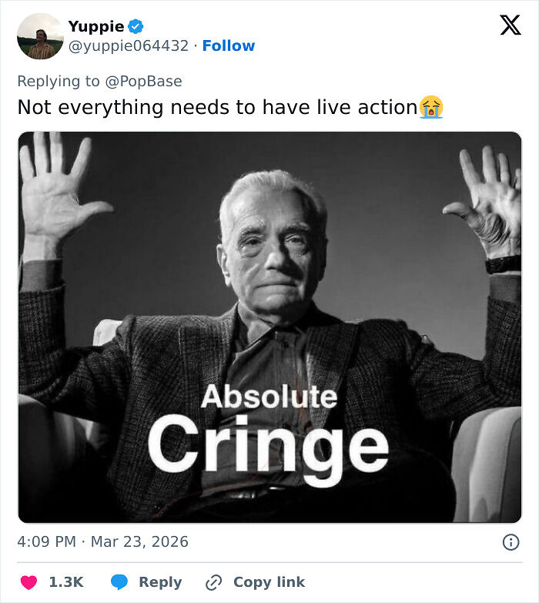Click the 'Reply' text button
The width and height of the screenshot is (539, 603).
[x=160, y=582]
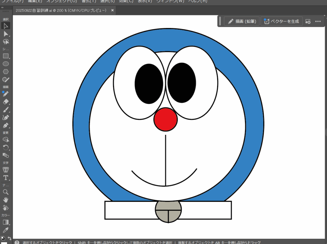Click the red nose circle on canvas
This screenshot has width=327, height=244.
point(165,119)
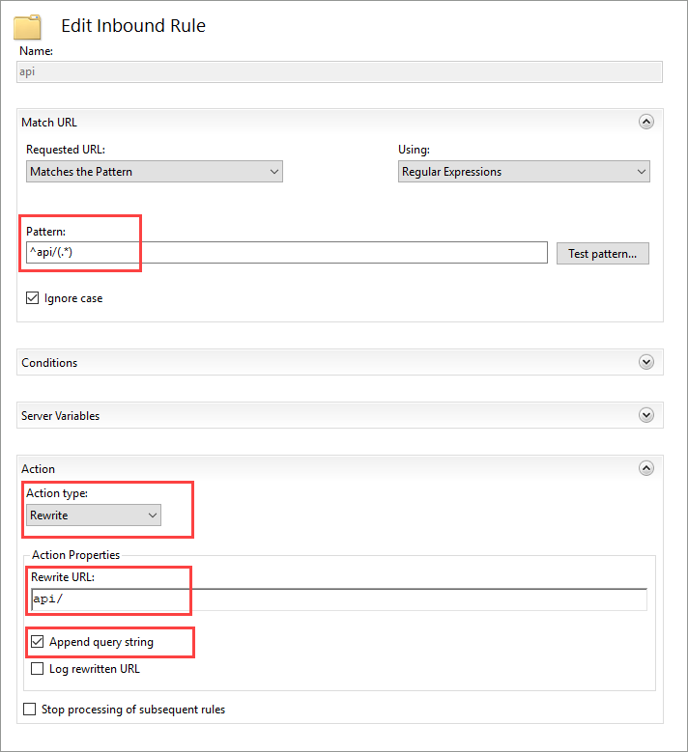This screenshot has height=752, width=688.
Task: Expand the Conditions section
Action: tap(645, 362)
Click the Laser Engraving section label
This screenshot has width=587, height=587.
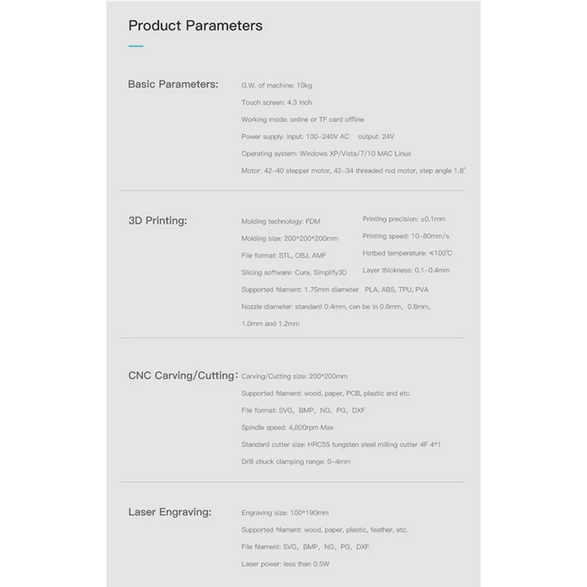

#### Your goal
Keep only the lines above that contain the string "section", and copy each of them out unchanged.

#### Expected output
Task: Expand the Conditions section
Click the Laser Engraving section label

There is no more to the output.